How to find commit responsible by adding a file index (blob)

问题

When we make a git diff Version1..Version2 -- file, this command will return something like :

diff --git a/wp-includes/version.php b/wp-includes/version.php index 5d034bb9d8..617021e8d9 100644

The git here compare between two version of a file to give you the difference between them. I need to know the commit responsible for adding the file in question from the number of index 5d034bb9d8, and the index **617021e8d9*.

回答1:

TL;DR

This (untested) script may do what you want. Read the rest for how it works, if and when it works, and caveats.

#! /bin/sh
case $# in
2);;
*) echo "usage: script left-specifier right-specifier" 1>&2; exit 1;;
esac
# turn arguments into hashes, then ensure they are commits
L=$(git rev-parse "$1") || exit
R=$(git rev-parse "$2") || exit
L=$(git rev-parse $L^{commit}) || exit
R=$(git rev-parse $R^{commit}) || exit

haveblob=$(git rev-parse $L:wp-includes/version.php) || exit
wantblob=$(git rev-parse $R:wp-includes/version.php) || exit
git rev-list --reverse --topo-order $R ^$L^@ | while read hash; do
    thisblob=$(git rev-parse $hash:wp-includes/version.php)
    test $thisblob = $haveblob && continue
    if [ $thisblob = $wantblob ]; then
        echo "target file appears in commit $hash"
        exit 0 # we've found it - succeed and quit
    fi
    echo "note: commit $hash contains a different version than either end"
done
echo "error: got to the bottom of the loop"
exit 1

Long

Let's clarify this a bit more: you've run:

$ git diff <commit1> <commit2> -- wp-includes/version.php

and its output reads, in part:

index 5d034bb9d8..617021e8d9 100644

Let's call <commit1>—which you specified by hash or tag or branch name or whatever—L, where L stands for left side of git diff. Let's call the second commit R, for the right side.

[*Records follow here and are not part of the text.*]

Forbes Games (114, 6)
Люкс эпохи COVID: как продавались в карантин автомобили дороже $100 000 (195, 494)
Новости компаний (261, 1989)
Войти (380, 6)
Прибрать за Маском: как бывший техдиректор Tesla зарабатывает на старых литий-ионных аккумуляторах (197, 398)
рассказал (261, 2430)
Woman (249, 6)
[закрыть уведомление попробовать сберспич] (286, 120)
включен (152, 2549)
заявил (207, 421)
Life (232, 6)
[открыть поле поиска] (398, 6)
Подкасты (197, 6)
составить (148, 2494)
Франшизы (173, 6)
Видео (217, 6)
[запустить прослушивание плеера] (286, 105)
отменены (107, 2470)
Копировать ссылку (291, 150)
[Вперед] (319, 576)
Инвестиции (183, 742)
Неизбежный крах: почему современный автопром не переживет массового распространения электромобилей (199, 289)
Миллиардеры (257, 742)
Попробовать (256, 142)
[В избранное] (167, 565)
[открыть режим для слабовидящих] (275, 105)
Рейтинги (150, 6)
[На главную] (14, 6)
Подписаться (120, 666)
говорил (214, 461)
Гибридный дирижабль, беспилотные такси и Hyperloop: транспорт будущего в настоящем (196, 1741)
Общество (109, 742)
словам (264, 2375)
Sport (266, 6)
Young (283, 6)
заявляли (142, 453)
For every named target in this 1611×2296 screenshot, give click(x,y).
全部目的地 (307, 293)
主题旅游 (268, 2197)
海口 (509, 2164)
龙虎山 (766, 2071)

You want to find some commit that comes at or after L, and before or at R, where file wp-includes/version.php matches the version in R, i.e., the one whose abbreviated hash is 617021e8d9. But you don't want just any commit: you want the first such commit—the one closest to L.

It's worth noting, first, that there may be no sensible relationship at all between the two commits. That is, if we were to draw a graph of the commit history, it might be simple:

...--o--o--L--M--N--...--Q--R--o--o--o   <-- branch

But it might not be so simple. For the moment, let's assume that it is simple.

The simple case: L is `L` and R is `R` and there's a straight line of commits in between

In this case, there's some direct causal relationship in getting from L to R. The answer to your question will make a lot of sense. Specifically, it answers the question: where did this version come from? There's a direct line of commits starting at L and ending at R and the version that's in R might be in an earlier commit too. Let's see how to find the earliest commit, in the L-to-R sequence, that has the same version that's in R.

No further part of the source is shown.